The Sound Of Silence racconta: Escuchar la esperanza

Ed eccomi dinnanzi alla finestra della mia camera di Medellín ad osservare  le mille luci arancioni  di questa città incantata, che dalla valle Aburrà si aggrappano alle montagne, a migliaia; però, oltre  quelle migliaia di luci ci sono altri barrios, altri abitanti, altra vita che da qui, soprattutto di notte, non si riesce a scorgere…

Quando circa un mese fa sono arrivata a Medellín non conoscevo quasi nulla di questa città, ad eccezione di ciò che viene presentato dalla cronaca internazionale, il suo cartello guidato da Pablo Escobar e l’arte di Botero. Oggi, sto cercando di conoscerla attraverso le sue mille contraddizioni, tentando di comprendere la sua gente. Perché è la gente che fa le città, e a Medellín è ancora più difficile rispetto ad altre città comprenderla,  in quanto la gente vive la propria vita non nel centro della capitale antioqueña ma in quelle strade che costeggiano un cimitero, la Minorista o una stazione metro. La persona é il territorio e per esso si intende la familia, l’hogar, il barrio e poi tutto il resto, che io definirei “contorno del contesto”. È il barrio, forse, l’elemento più impattante, con una connotazione totalmente differente da quella che può avere qualsiasi quartiere europeo; qui nel barrio ci nasci, ci cresci e spesso ci muori e tutto  può accadere molto in fretta. Il progetto “The sound of silence: comunicare contro la violenza di genere”, mi ha portato nel barrio San Pedro, conosciuto come Lovaina, dove ha sede la Corporaciòn  Amiga Joven, a vivere la gente del luogo, tra un “taller” con i bambini o un “conversatorio” con donne adulte, dove poter  ascoltare i loro racconti.

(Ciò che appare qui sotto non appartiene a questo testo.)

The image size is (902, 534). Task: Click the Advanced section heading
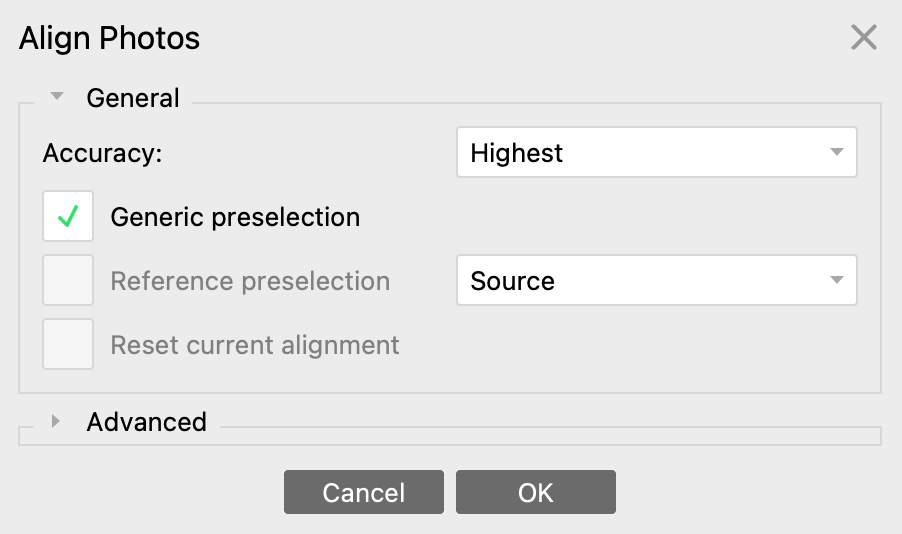146,422
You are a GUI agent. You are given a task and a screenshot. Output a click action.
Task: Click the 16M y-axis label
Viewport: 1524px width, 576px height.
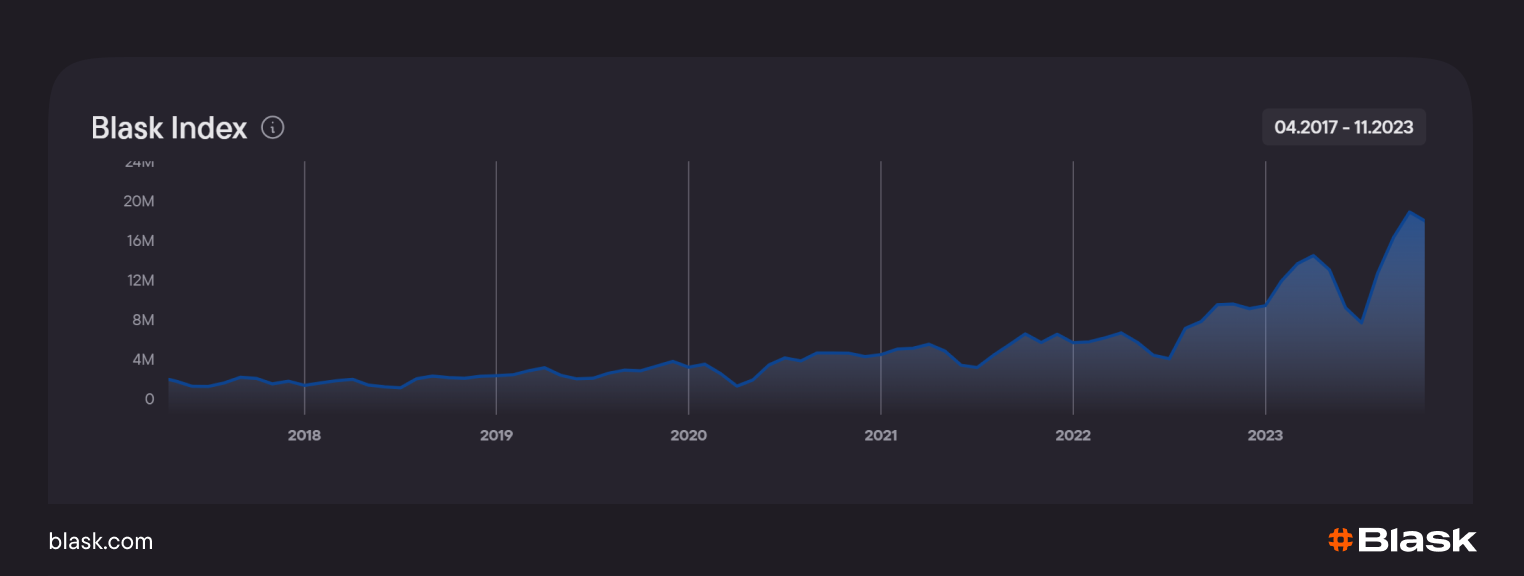pos(139,241)
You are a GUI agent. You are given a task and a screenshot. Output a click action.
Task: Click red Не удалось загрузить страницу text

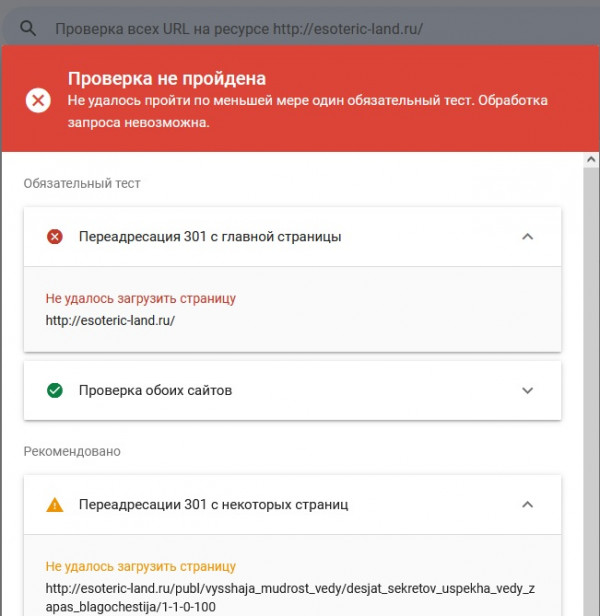click(x=141, y=299)
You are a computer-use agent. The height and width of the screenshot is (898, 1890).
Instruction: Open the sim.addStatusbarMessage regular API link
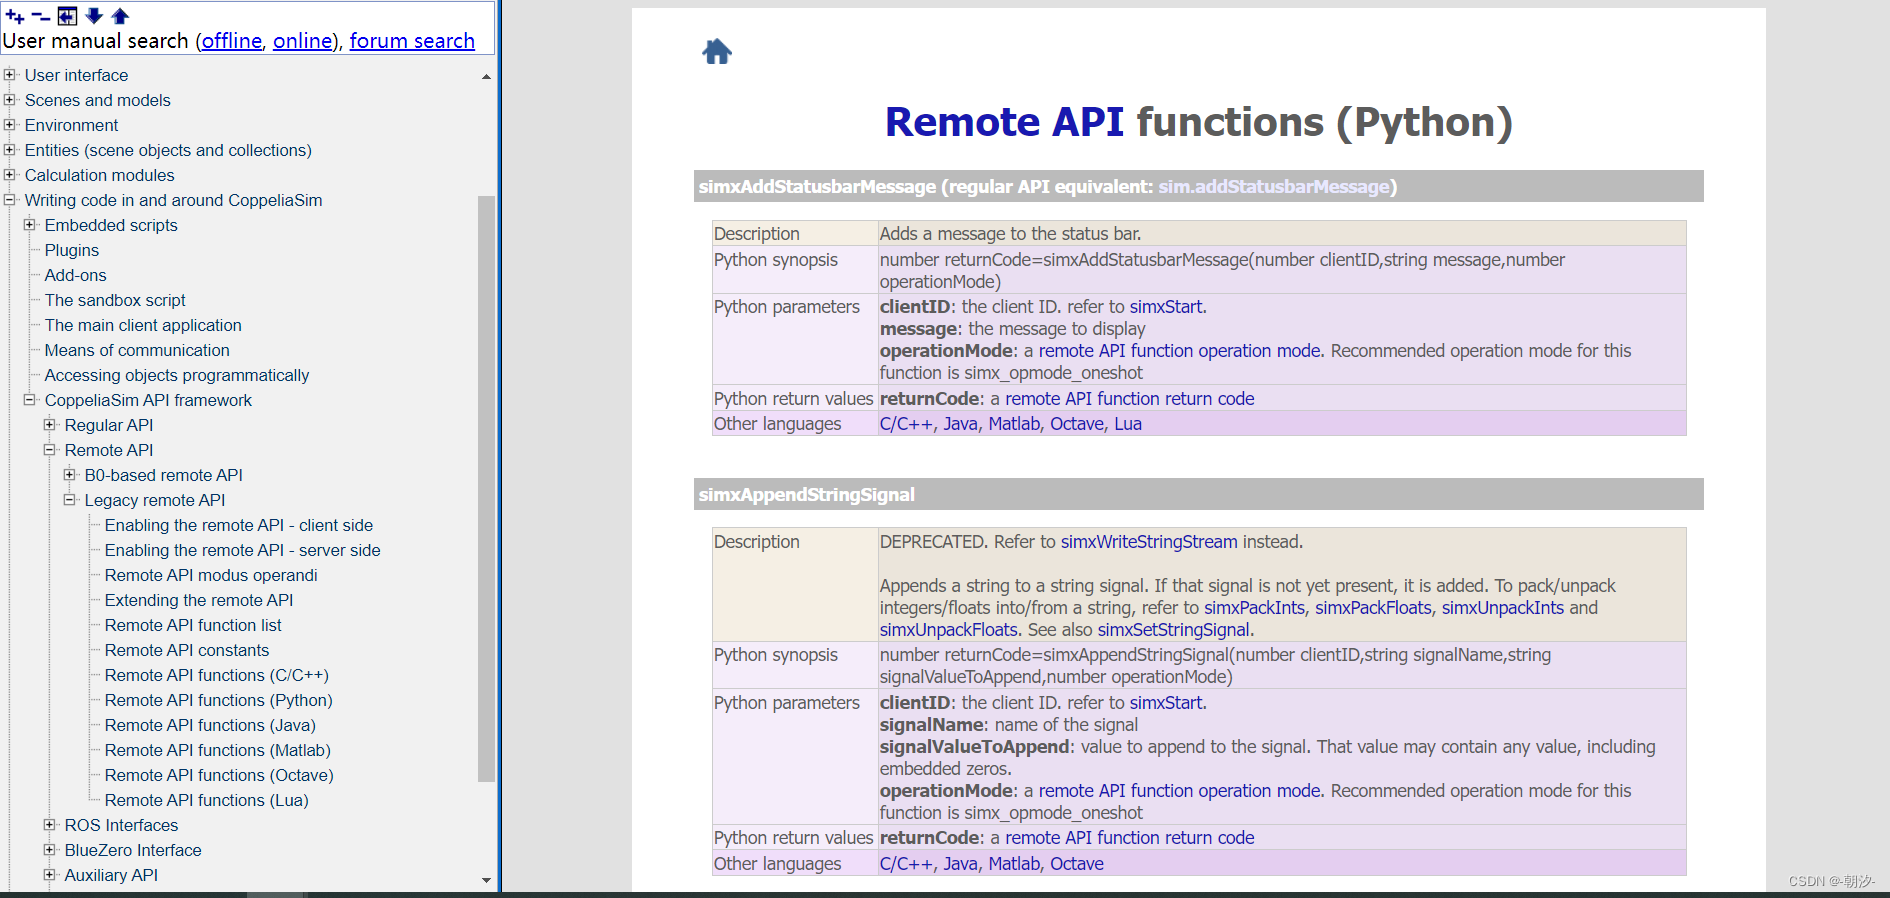[1273, 186]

Racconti quasi desnudi e crudi, di donne e bambini spesso sgualciti dalla vita, recepiti dal pubblico con naturalezza. E questo lo percepisci quando una ragazza durante un’attività d’educazione non formale rappresenta in una scenetta l’assassinio del padre, o quando durante un taller cui tema è la violenza sessuale, un bambino di 11 anni racconta come la madre della sua amichetta l’abbia venduta ad un passante per una notte per qualche pesos. E il pubblico è lì, immobile e incapace di lasciar trapelare emozioni, come se tutto fosse appunto naturale: una naturalezza tagliente a cui ancora non sono riuscita ad abituarmi, probabilmente mai mi  abituerò e forse è positivo, chissà.

La gente del barrio è come se avesse una corazza dalla quale non far trapassare il dolore. Poi però c’è un’altra faccia della città, forse non compatibile con la prima o forse si. Una Medellín ricca eventi culturali, dove a volte ti trovi in stato confusionale sulla scelta, dove il tempo a disposizione non è mai abbastanza per riuscire a fare tutto quello che la città ti offre, una città gremita di movimenti sociali e un barrio o forse molti, popolati da gente che non perde mai il sorriso, nonostante le bruttezze della vita; bambini curiosi e pieni di vitalità, gente resiliente, re-attiva, votata al cambiamento, che ama conoscere e riscrivere la loro storia attraverso la memoria della loro identità e ancora gente con il cuore colmo di speranza che lotta per riscattarsi e da cui  resta sempre troppo da apprendere!